▸ **Task list**:
1 - Copy from the passage about boxed beef stroganoff the part that opens with the words containing "Once the noodles" and closes with "a big plate.".
2 - For each statement below, tell whether the passage about boxed beef stroganoff agrees, answering yes or no and quoting the deciding words: (a) The dish was cooked in a pot. (b) Each box was meant to provide two servings. (c) The box could be set on its side.

My mom did all the cooking for us kids growing up, and all those meals started "from scratch". Just about the only exception to that I can remember is a dried noodle dinner I used to sometimes have called Lipton's Beef Stroganoff.

How it ever got into our house in the first place I don't know. I think I may have seen it in the store one time while we were shopping, and was intrigued by it. For one thing, as I remember it, the box was kind of odd-shaped. It was a square box, but the rear square of the box was wider than the front square, so that you couldn't set it on its side (it'd tilt over). You had to lay it on its back. That way, it looked kind of like a pyramid that had its top half cut off. As a kid, I kind of liked it that the box was a little inconvenient. It made it stand out from all the dull, rectangular boxes on the shelf.

Inside the box, you'd get a couple of different packets. One was the noodles, of course. You'd measure three cups of water or however much it was into a skillet (you cooked this in a skillet rather than a pot, for some reason), then once the water came to a boil you'd open the packet of noodles and drop them in (there may have been some milk mixed in with the water-- I don't remember now). The noodles themselves, even when they were cooked, were kind of narrow, and not too long, and tended to tangle in each other.

Once the noodles had been cooking a couple of minutes, you put in the second packet, smaller than the noodles but not too much smaller, which contained thin pieces of beef, except it was like a dried beef. You also at some point added a packet of seasonings.

Now that doesn't sound like much, but once all that had cooked the required amount of time, it was out of this world. Each weird-shaped box was supposed to be two servings (and the serving sizes were a lot more honest back then), but I'd always eat the whole thing myself. I still remember how excited I'd be once the sauce had more or less gone into the noodles and beef, and you had this skillet just full of this aromatic dish, ready to be slid onto a big plate.

Why was it so good? Part of it was the little noodles, and the flavorings they were cooked in. Like I said, the noodles tended to tangle together, they were a little on the sticky side I guess, so it was real easy to pick up a big forkful of them without spilling any. Also, though, the beef was really good. It didn't taste like real beef does-- it was obviously heavily processed-- but whatever they did to it, the flavor and the texture of it just struck a chord. That's the thing about processed food. A lot of it's not that good, but every once in a while you come across a processed dish where they get everything right, and you want to eat it every meal-- even between meals!

[Collected data]

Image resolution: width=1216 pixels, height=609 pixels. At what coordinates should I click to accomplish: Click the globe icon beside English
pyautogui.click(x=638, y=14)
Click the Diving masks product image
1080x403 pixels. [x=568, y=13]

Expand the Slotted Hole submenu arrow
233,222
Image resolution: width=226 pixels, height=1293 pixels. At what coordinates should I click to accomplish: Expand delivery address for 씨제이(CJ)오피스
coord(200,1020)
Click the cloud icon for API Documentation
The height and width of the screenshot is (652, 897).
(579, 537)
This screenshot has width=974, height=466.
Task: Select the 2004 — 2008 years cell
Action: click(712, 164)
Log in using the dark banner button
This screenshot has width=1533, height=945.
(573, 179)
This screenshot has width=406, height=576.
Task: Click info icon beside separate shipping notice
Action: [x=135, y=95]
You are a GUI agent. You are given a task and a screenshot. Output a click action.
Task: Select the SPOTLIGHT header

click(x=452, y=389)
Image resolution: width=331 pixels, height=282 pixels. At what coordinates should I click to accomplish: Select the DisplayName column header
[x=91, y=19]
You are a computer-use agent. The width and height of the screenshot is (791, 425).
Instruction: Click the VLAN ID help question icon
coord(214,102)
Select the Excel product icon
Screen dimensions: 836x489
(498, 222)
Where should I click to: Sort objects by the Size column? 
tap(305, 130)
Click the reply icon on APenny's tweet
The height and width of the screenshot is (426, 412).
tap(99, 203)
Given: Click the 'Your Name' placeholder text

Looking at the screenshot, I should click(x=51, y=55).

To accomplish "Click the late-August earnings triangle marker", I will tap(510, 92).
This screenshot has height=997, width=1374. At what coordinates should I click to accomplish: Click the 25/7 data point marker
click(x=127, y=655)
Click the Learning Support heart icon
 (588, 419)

▸ **Answers per task**:
1 -
Once the noodles had been cooking a couple of minutes, you put in the second packet, smaller than the noodles but not too much smaller, which contained thin pieces of beef, except it was like a dried beef. You also at some point added a packet of seasonings.

Now that doesn't sound like much, but once all that had cooked the required amount of time, it was out of this world. Each weird-shaped box was supposed to be two servings (and the serving sizes were a lot more honest back then), but I'd always eat the whole thing myself. I still remember how excited I'd be once the sauce had more or less gone into the noodles and beef, and you had this skillet just full of this aromatic dish, ready to be slid onto a big plate.

2 -
(a) No: "you cooked this in a skillet rather than a pot"
(b) Yes: "Each weird-shaped box was supposed to be two servings"
(c) No: "you couldn't set it on its side (it'd tilt over)"